About this task
Give back all of the records, exactly and completely.
== Segment start ==
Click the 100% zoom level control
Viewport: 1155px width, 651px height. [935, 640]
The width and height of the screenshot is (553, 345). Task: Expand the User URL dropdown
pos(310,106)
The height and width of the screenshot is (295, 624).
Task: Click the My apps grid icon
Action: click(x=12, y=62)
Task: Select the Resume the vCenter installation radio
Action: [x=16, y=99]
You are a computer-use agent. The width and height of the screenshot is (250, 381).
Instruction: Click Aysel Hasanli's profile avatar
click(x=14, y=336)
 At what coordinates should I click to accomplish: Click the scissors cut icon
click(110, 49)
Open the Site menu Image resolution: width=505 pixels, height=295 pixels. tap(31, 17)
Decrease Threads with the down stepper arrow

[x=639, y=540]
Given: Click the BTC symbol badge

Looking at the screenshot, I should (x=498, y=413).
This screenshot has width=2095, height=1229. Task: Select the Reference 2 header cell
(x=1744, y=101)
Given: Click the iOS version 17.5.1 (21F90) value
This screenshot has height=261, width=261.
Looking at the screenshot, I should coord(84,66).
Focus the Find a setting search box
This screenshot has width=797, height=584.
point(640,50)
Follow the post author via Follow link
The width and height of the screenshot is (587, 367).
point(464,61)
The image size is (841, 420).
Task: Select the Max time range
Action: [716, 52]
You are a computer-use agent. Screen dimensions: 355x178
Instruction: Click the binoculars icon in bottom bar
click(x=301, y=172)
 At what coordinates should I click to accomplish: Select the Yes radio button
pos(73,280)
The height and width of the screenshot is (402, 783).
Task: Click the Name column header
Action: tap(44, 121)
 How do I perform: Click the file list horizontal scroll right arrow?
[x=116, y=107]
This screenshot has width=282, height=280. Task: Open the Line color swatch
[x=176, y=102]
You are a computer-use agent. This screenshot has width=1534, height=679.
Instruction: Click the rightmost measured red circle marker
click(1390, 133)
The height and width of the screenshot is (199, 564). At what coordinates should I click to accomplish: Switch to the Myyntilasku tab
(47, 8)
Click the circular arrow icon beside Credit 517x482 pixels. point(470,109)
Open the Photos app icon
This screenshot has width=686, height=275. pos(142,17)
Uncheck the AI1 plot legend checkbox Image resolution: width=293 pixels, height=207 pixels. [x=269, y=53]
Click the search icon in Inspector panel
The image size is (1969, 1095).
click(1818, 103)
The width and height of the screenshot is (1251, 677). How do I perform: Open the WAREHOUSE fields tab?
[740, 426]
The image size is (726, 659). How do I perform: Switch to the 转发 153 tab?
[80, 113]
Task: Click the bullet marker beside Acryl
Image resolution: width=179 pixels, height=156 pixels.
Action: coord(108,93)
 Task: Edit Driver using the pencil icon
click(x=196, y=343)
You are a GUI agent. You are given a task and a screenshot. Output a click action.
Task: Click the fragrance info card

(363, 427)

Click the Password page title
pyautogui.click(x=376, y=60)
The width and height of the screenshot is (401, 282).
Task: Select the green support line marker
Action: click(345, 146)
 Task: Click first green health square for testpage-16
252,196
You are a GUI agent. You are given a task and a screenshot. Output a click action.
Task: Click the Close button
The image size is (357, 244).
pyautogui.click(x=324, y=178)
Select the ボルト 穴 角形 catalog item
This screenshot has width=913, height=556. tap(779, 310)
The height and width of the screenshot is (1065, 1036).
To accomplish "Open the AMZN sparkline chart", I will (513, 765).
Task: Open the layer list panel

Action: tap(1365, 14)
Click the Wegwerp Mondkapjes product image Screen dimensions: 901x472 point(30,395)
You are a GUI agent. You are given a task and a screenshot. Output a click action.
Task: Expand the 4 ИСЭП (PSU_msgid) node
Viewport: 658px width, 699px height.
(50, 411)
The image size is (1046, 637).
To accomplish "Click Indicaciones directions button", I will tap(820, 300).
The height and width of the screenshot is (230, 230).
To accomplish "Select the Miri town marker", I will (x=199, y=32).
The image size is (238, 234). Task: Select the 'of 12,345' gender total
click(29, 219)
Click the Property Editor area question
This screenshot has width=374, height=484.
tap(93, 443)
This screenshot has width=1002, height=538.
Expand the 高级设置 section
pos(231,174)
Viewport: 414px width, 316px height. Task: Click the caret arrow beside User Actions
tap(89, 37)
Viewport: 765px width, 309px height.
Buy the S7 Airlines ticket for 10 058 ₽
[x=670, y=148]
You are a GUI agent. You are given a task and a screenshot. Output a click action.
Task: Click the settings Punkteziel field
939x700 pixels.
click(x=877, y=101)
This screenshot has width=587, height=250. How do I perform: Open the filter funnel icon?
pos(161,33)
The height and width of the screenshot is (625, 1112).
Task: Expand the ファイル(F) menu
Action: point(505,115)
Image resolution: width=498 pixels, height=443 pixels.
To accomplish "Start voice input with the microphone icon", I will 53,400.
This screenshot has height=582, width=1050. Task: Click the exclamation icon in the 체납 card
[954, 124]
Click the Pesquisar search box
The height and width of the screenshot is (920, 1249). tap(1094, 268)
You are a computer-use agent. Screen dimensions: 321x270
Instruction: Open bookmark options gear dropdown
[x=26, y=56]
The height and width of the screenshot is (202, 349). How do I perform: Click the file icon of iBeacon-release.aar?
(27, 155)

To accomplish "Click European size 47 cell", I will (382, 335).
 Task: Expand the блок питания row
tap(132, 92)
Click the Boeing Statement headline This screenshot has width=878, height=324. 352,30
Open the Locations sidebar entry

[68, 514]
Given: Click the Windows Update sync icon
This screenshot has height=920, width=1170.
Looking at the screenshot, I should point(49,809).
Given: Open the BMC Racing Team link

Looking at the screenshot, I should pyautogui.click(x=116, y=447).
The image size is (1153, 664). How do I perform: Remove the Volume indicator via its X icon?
== Segment end ==
Solution for this exercise
Click the 100% zoom level control
Viewport: 1155px width, 651px height. [935, 640]
The width and height of the screenshot is (553, 345). Task: Expand the User URL dropdown
pos(310,106)
The height and width of the screenshot is (295, 624).
Task: Click the My apps grid icon
Action: click(x=12, y=62)
Task: Select the Resume the vCenter installation radio
Action: [x=16, y=99]
You are a computer-use agent. The width and height of the screenshot is (250, 381).
Instruction: Click Aysel Hasanli's profile avatar
click(x=14, y=336)
 At what coordinates should I click to accomplish: Click the scissors cut icon
click(110, 49)
Open the Site menu Image resolution: width=505 pixels, height=295 pixels. tap(31, 17)
Decrease Threads with the down stepper arrow

[x=639, y=540]
Given: Click the BTC symbol badge

Looking at the screenshot, I should (x=498, y=413).
This screenshot has width=2095, height=1229. Task: Select the Reference 2 header cell
(x=1744, y=101)
Given: Click the iOS version 17.5.1 (21F90) value
This screenshot has height=261, width=261.
Looking at the screenshot, I should coord(84,66).
Focus the Find a setting search box
This screenshot has width=797, height=584.
point(640,50)
Follow the post author via Follow link
The width and height of the screenshot is (587, 367).
point(464,61)
The image size is (841, 420).
Task: Select the Max time range
Action: [716, 52]
You are a computer-use agent. Screen dimensions: 355x178
Instruction: Click the binoculars icon in bottom bar
click(x=301, y=172)
 At what coordinates should I click to accomplish: Select the Yes radio button
pos(73,280)
The height and width of the screenshot is (402, 783).
Task: Click the Name column header
Action: tap(44, 121)
 How do I perform: Click the file list horizontal scroll right arrow?
[x=116, y=107]
This screenshot has width=282, height=280. Task: Open the Line color swatch
[x=176, y=102]
You are a computer-use agent. This screenshot has width=1534, height=679.
Instruction: Click the rightmost measured red circle marker
click(1390, 133)
The height and width of the screenshot is (199, 564). At what coordinates should I click to accomplish: Switch to the Myyntilasku tab
(47, 8)
Click the circular arrow icon beside Credit 517x482 pixels. point(470,109)
Open the Photos app icon
This screenshot has width=686, height=275. pos(142,17)
Uncheck the AI1 plot legend checkbox Image resolution: width=293 pixels, height=207 pixels. [x=269, y=53]
Click the search icon in Inspector panel
The image size is (1969, 1095).
click(1818, 103)
The width and height of the screenshot is (1251, 677). How do I perform: Open the WAREHOUSE fields tab?
[740, 426]
The image size is (726, 659). How do I perform: Switch to the 转发 153 tab?
[80, 113]
Task: Click the bullet marker beside Acryl
Image resolution: width=179 pixels, height=156 pixels.
Action: coord(108,93)
 Task: Edit Driver using the pencil icon
click(x=196, y=343)
You are a GUI agent. You are given a task and a screenshot. Output a click action.
Task: Click the fragrance info card

(363, 427)

Click the Password page title
pyautogui.click(x=376, y=60)
The width and height of the screenshot is (401, 282).
Task: Select the green support line marker
Action: click(345, 146)
 Task: Click first green health square for testpage-16
252,196
You are a GUI agent. You are given a task and a screenshot. Output a click action.
Task: Click the Close button
The image size is (357, 244).
pyautogui.click(x=324, y=178)
Select the ボルト 穴 角形 catalog item
This screenshot has width=913, height=556. tap(779, 310)
The height and width of the screenshot is (1065, 1036).
To accomplish "Open the AMZN sparkline chart", I will (513, 765).
Task: Open the layer list panel

Action: tap(1365, 14)
Click the Wegwerp Mondkapjes product image Screen dimensions: 901x472 point(30,395)
You are a GUI agent. You are given a task and a screenshot. Output a click action.
Task: Expand the 4 ИСЭП (PSU_msgid) node
Viewport: 658px width, 699px height.
(50, 411)
The image size is (1046, 637).
To accomplish "Click Indicaciones directions button", I will tap(820, 300).
The height and width of the screenshot is (230, 230).
To accomplish "Select the Miri town marker", I will (x=199, y=32).
The image size is (238, 234). Task: Select the 'of 12,345' gender total
click(29, 219)
Click the Property Editor area question
This screenshot has width=374, height=484.
tap(93, 443)
This screenshot has width=1002, height=538.
Expand the 高级设置 section
pos(231,174)
Viewport: 414px width, 316px height. Task: Click the caret arrow beside User Actions
tap(89, 37)
Viewport: 765px width, 309px height.
Buy the S7 Airlines ticket for 10 058 ₽
[x=670, y=148]
You are a GUI agent. You are given a task and a screenshot. Output a click action.
Task: Click the settings Punkteziel field
939x700 pixels.
click(x=877, y=101)
This screenshot has width=587, height=250. How do I perform: Open the filter funnel icon?
pos(161,33)
The height and width of the screenshot is (625, 1112).
Task: Expand the ファイル(F) menu
Action: point(505,115)
Image resolution: width=498 pixels, height=443 pixels.
To accomplish "Start voice input with the microphone icon", I will 53,400.
This screenshot has height=582, width=1050. Task: Click the exclamation icon in the 체납 card
[954, 124]
Click the Pesquisar search box
The height and width of the screenshot is (920, 1249). tap(1094, 268)
You are a computer-use agent. Screen dimensions: 321x270
Instruction: Open bookmark options gear dropdown
[x=26, y=56]
The height and width of the screenshot is (202, 349). How do I perform: Click the file icon of iBeacon-release.aar?
(27, 155)

To accomplish "Click European size 47 cell", I will (382, 335).
 Task: Expand the блок питания row
tap(132, 92)
Click the Boeing Statement headline This screenshot has width=878, height=324. 352,30
Open the Locations sidebar entry

[68, 514]
Given: Click the Windows Update sync icon
This screenshot has height=920, width=1170.
Looking at the screenshot, I should point(49,809).
Given: Open the BMC Racing Team link

Looking at the screenshot, I should pyautogui.click(x=116, y=447).
The image size is (1153, 664). How do I perform: Remove the Volume indicator via its X icon?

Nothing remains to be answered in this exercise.